* ACTION ITEM *
Please output only the lines that begin at the line with "Task: Collapse the Drums folder track arrow" and run through the end of the entries below, exactly as written. Drop all pictures.

* EXTRACTED INFORMATION *
▽

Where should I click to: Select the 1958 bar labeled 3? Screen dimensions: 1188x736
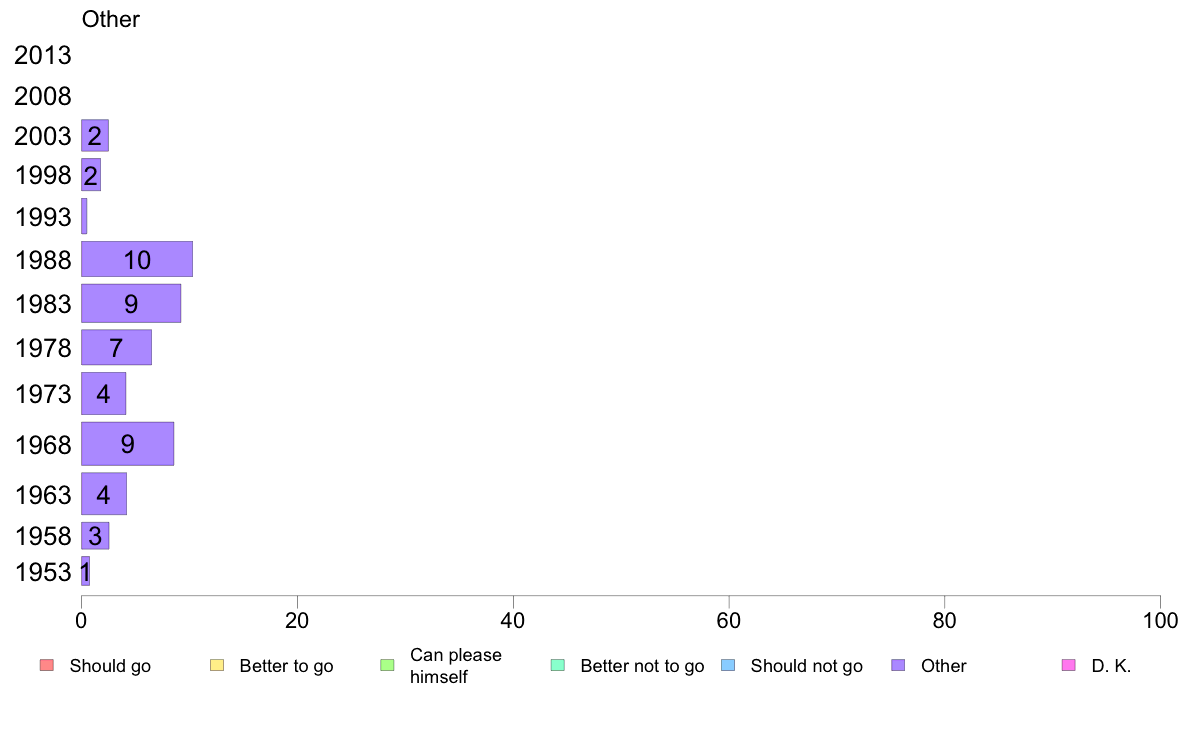[95, 536]
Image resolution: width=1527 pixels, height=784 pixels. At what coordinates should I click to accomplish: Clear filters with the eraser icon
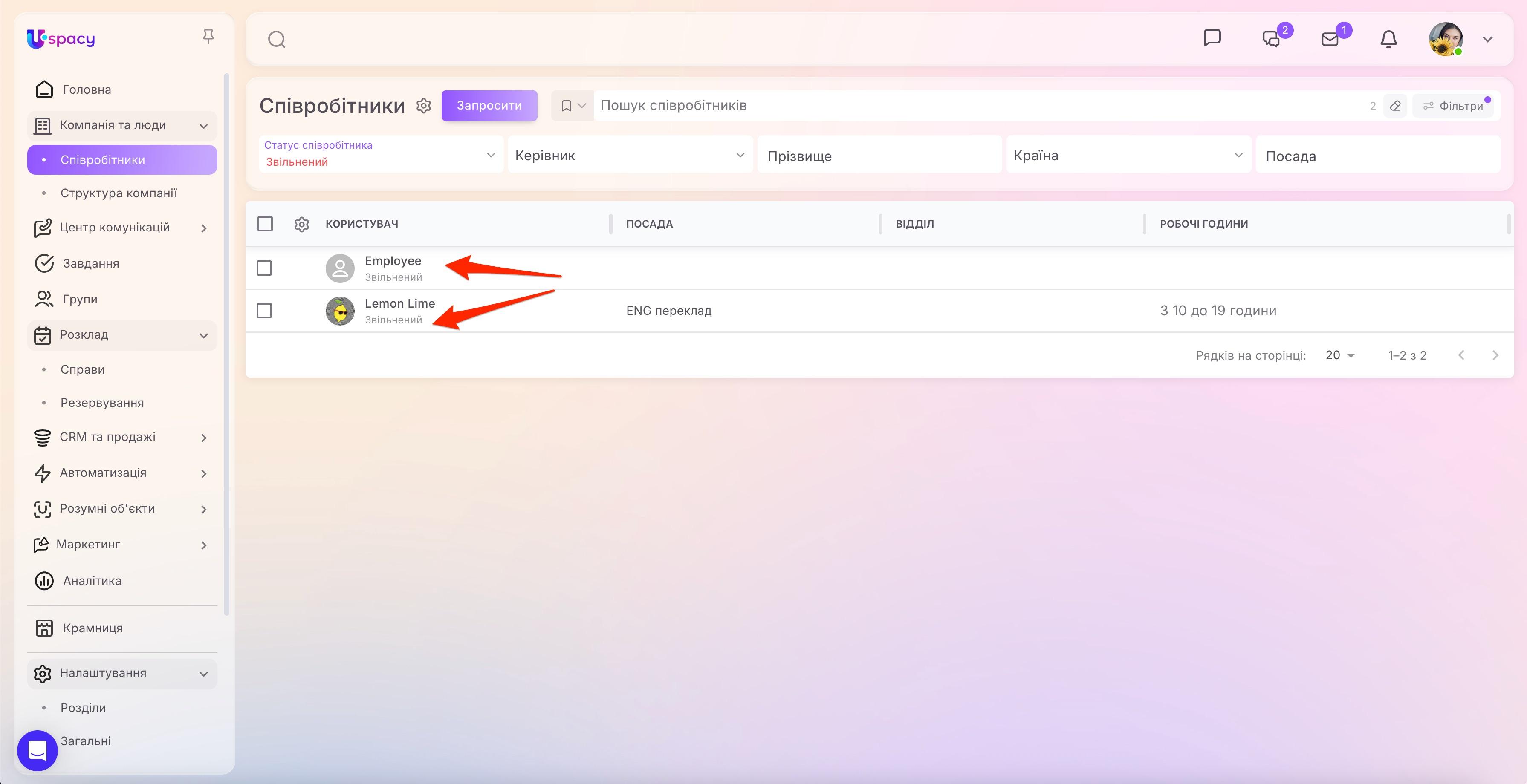click(x=1395, y=106)
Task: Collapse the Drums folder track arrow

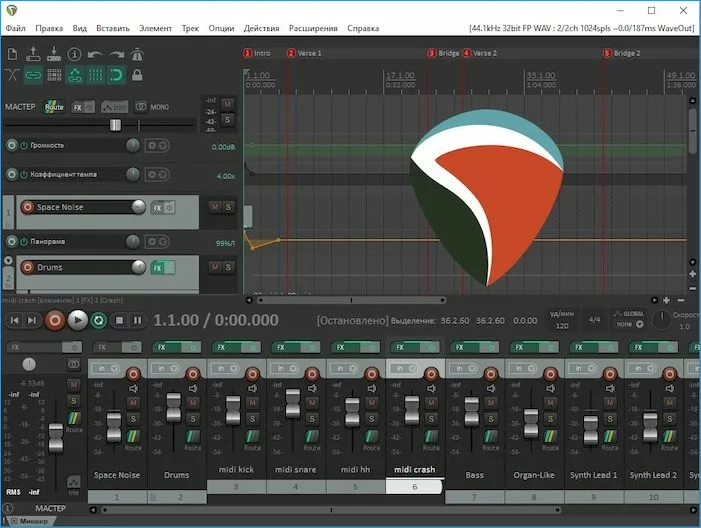Action: point(8,260)
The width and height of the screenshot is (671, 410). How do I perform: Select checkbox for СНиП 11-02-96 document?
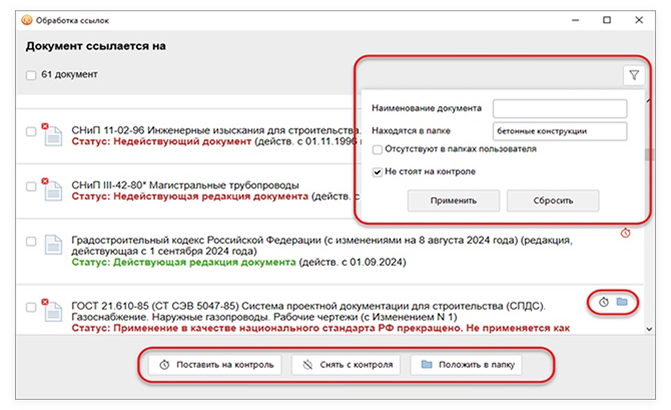coord(31,131)
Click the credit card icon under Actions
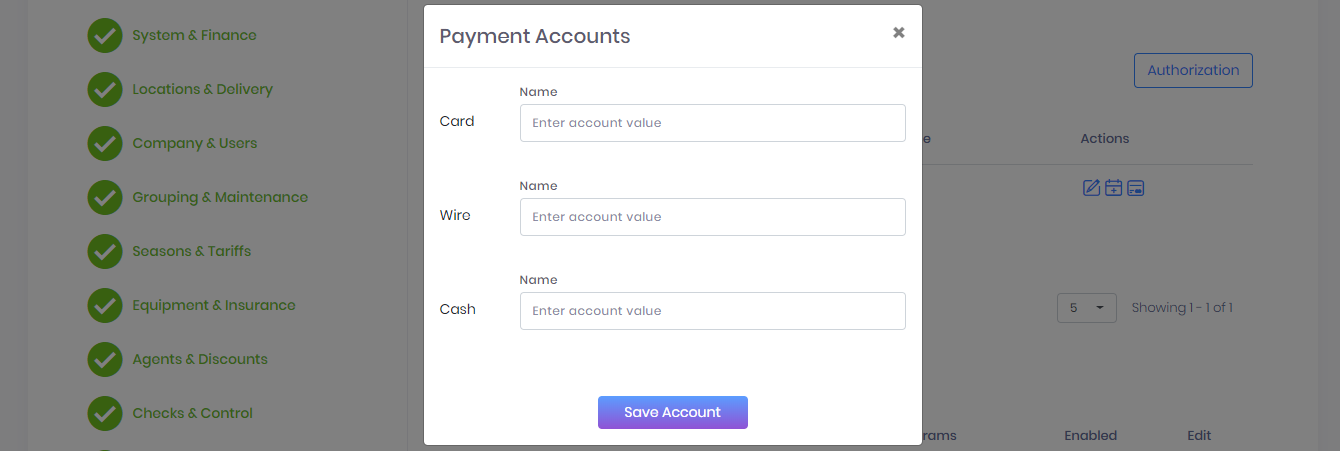1340x451 pixels. click(x=1135, y=187)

△

* OUTPUT OF THE EXERCISE *
Task: Collapse the Drums folder track arrow

Action: point(8,260)
The width and height of the screenshot is (671, 410). How do I perform: Select checkbox for СНиП 11-02-96 document?
coord(31,131)
Click the credit card icon under Actions
1340x451 pixels. click(x=1135, y=187)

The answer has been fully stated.